Wintercup

Kajak-Fahrer trotzen Kälte: Indianer kennen keinen Schmerz

Am Kajak-Wintercup in Solothurn werden die einheimischen Favoriten Melanie Mathys und Robin Häfeli ihren Rollen gerecht. Sie dominierten die Konkurrenz und gewannen souverän das Rennen ihre Kategorie.

Die Föhnwalze über dem östlichsten Ausläufer des Bucheggbergs öffnete ein kleines Fenster für die Sonne und die Aare verwandelte sich in einen glitzernden Silbersee. Indianer kennen laut dem bekannten Buch von Karl May «Der Schatz im Silbersee» keinen Schmerz.

Die Kajakfahrer auch nicht: In kurzen Hosen – teils sogar barfuss – versammelten sich die Teilnehmer des 26. Wintercups, um bei einer Temperatur von gerade einmal fünf Grad beim Bootshaus der Solothurner Kajakfahrer einzuwassern.

Am Start waren auch internationale Medaillengewinner wie die 25-jährige Europameisterin Melanie Mathys aus Solothurn und der 18-jährige Silbermedaillengewinner der Junioren-WM 2019, Robin Häfeli aus Langendorf.

Belohnung für grossen Aufwand 

«Für mich ist der Wintercup eine willkommene Abwechslung zum harten, manchmal etwas eintönigen Ausdauertraining. Mir fehlt im Winter das Wildwasser und da geniesse ich die tolle Stimmung am Wintercup umso mehr», beschrieb Häfeli seine Motivation. Sein Ziel sei es, zu gewinnen. Dann stieg er in sein Kajak und dominierte das Rennen wie versprochen vom Start bis ins Ziel souverän.

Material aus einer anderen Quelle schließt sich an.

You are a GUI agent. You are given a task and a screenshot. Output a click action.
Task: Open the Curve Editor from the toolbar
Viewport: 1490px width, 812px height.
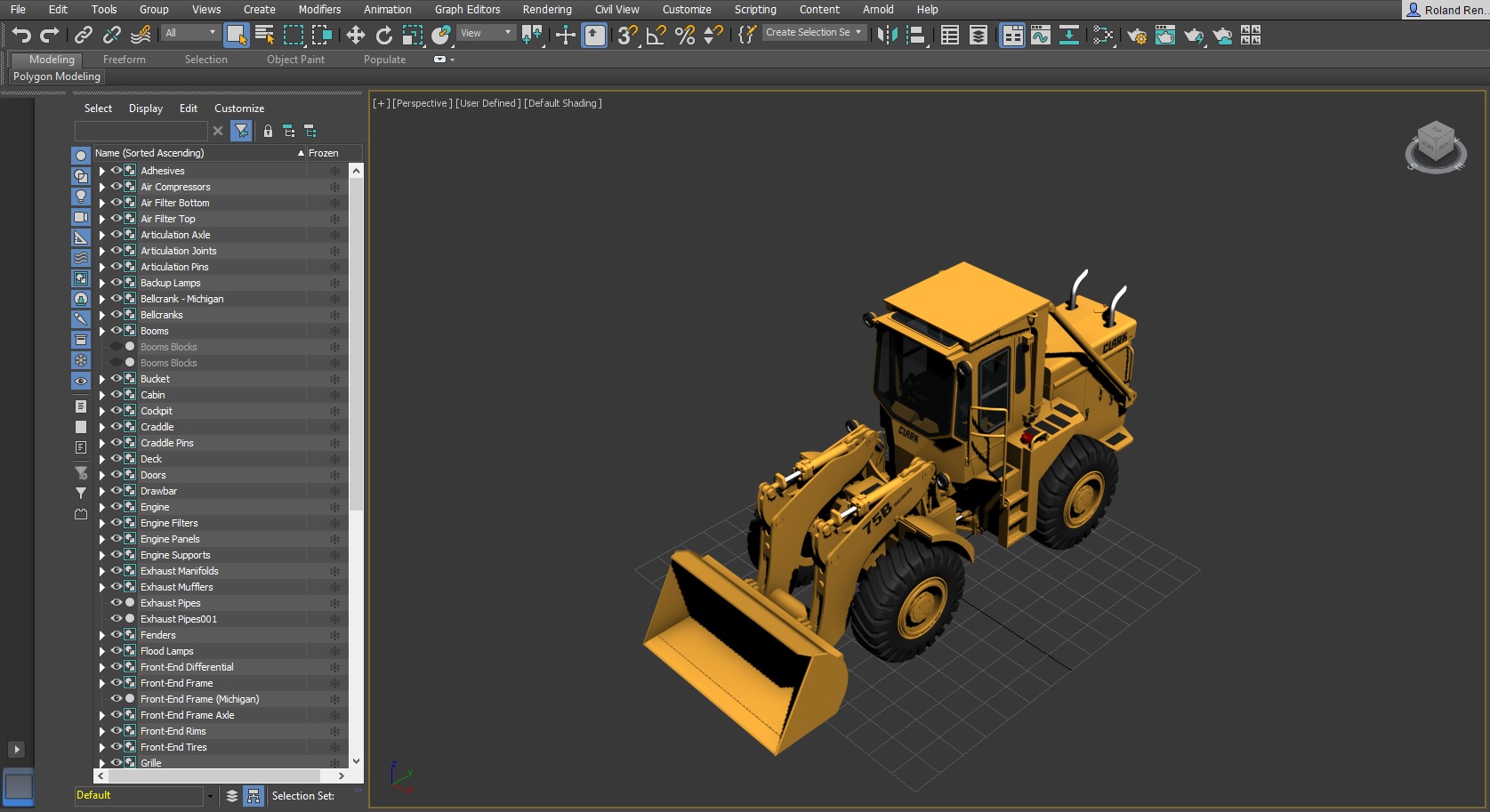click(1040, 35)
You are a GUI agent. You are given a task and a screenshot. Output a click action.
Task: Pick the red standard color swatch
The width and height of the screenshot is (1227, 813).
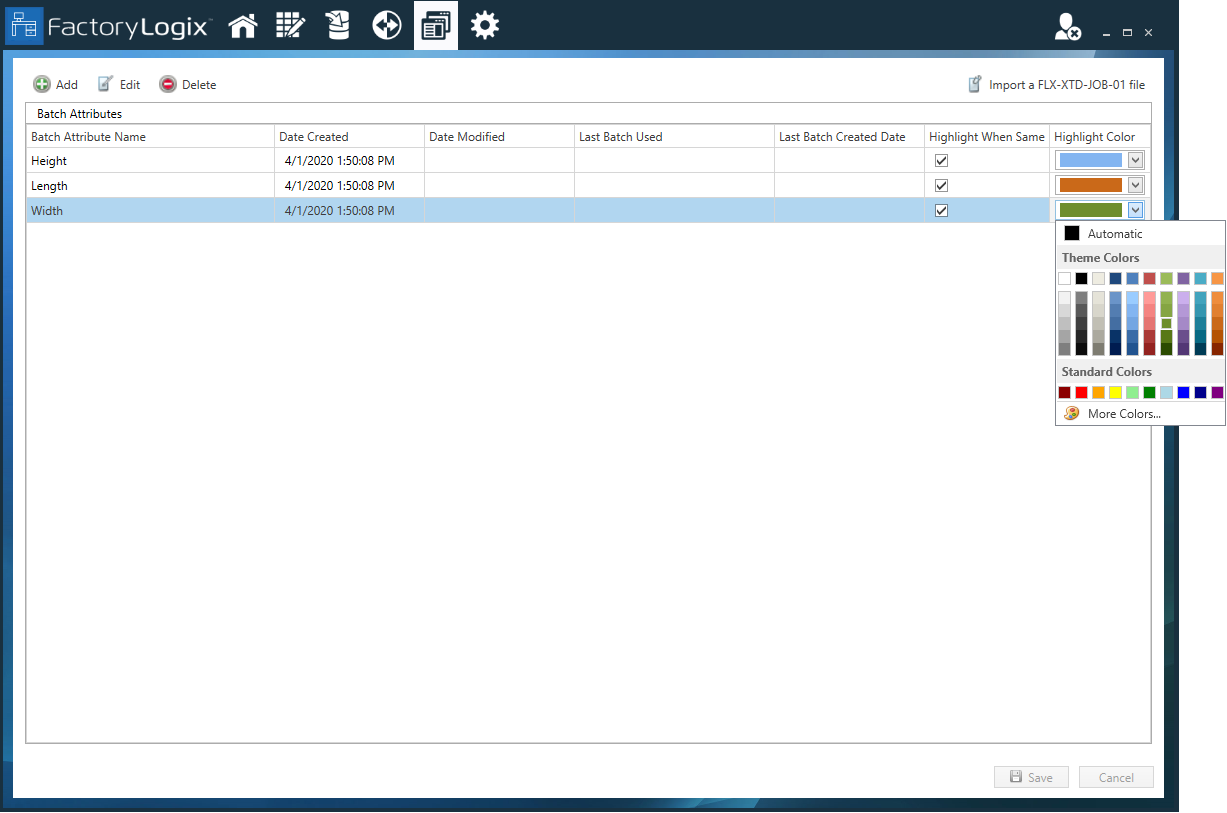tap(1081, 393)
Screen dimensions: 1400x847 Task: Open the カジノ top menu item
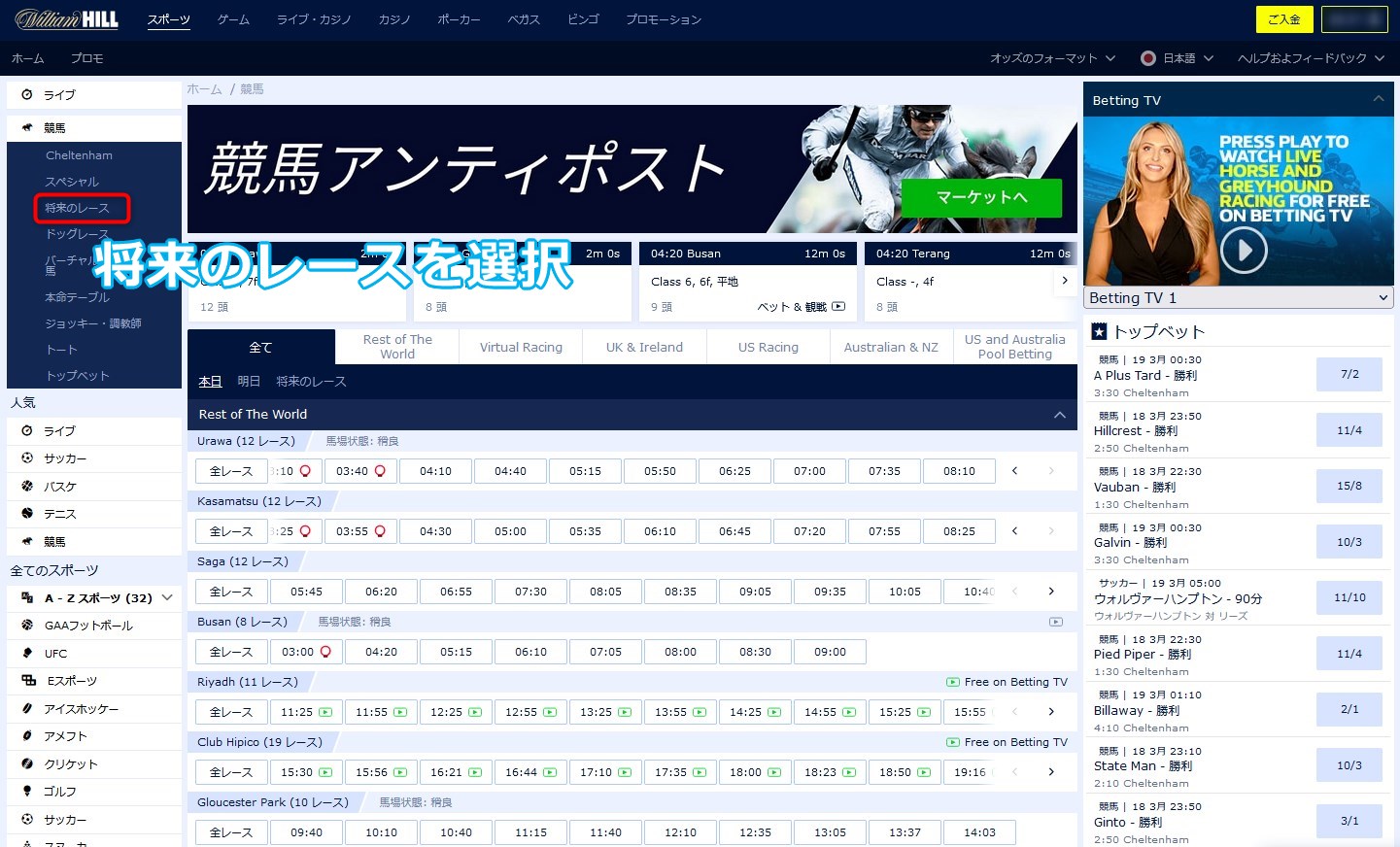(x=394, y=19)
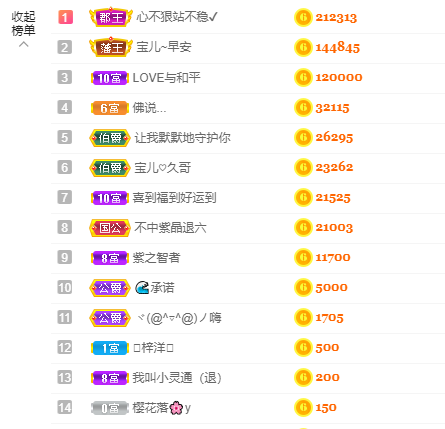This screenshot has height=429, width=445.
Task: Open the profile of user 喜到福到好运到
Action: pyautogui.click(x=175, y=197)
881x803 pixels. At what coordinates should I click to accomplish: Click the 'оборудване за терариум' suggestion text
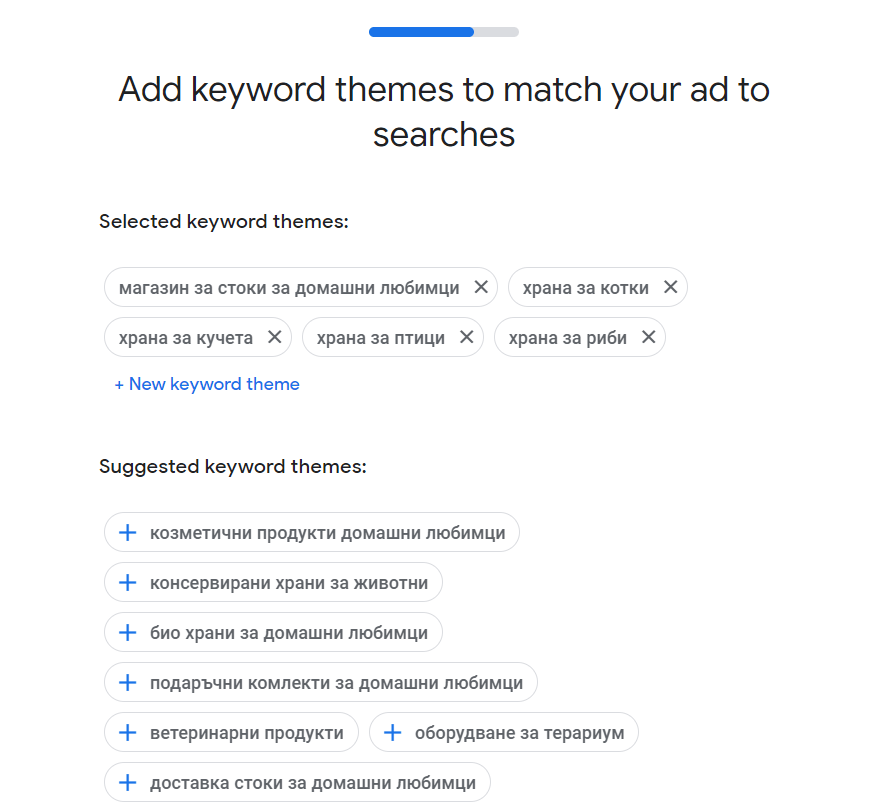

Kein Wunder, bei dem grossen Aufwand, den das Talent betreibt. Zweimal pro Woche trainiert er am Morgen um halb acht Uhr auf der Aare. «Nächstes Jahr will ich am Weltcup und an der WM schauen, ob ich bereits mit der Elite mithalten kann», beschreibt Robin Häfeli seine nächsten Ziele. Er freue sich schon jetzt auf die Reise in die USA, wo er als 18-Jähriger nun in der Kategorie U23 starten wird.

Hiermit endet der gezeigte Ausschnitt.